### Short task
Rewrite the listing from its first line through the line containing "Action: click(x=1032, y=56)" as a Markdown table with the columns Row and Line, one numbered row per line and no blank lines.
********************
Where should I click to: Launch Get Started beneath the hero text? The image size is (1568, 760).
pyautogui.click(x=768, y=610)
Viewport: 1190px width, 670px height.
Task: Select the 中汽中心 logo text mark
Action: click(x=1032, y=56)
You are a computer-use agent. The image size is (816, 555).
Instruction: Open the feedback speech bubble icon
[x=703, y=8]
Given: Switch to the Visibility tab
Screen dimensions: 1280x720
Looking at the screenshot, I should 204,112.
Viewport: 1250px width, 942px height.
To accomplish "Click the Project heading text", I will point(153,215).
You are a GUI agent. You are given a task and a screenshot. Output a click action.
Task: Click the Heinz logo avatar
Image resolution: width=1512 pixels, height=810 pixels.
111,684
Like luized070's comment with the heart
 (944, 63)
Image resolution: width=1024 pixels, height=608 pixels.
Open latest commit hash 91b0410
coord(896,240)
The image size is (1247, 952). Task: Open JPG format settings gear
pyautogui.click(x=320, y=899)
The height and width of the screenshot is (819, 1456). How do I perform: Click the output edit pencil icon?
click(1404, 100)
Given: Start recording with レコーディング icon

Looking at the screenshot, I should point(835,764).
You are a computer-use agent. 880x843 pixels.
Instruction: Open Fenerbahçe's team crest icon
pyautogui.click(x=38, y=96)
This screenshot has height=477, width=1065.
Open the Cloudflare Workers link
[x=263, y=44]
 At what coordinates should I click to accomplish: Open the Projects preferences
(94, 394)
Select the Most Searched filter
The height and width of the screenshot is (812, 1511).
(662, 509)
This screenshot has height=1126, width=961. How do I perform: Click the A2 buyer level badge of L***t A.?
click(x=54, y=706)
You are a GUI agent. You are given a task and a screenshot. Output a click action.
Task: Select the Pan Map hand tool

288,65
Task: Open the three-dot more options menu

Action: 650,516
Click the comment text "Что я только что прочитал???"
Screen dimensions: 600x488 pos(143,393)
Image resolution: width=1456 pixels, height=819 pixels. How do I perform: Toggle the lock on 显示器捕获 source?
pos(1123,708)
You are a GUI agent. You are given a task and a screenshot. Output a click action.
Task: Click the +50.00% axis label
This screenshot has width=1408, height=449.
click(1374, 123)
********************
### Answer to the task
| Row | Line |
|---|---|
| 1 | Where should I click to: Launch Get Started beneath the hero text? The image size is (1568, 760). |
| 2 | pyautogui.click(x=768, y=610) |
| 3 | Viewport: 1190px width, 670px height. |
| 4 | Task: Select the 中汽中心 logo text mark |
| 5 | Action: click(x=1032, y=56) |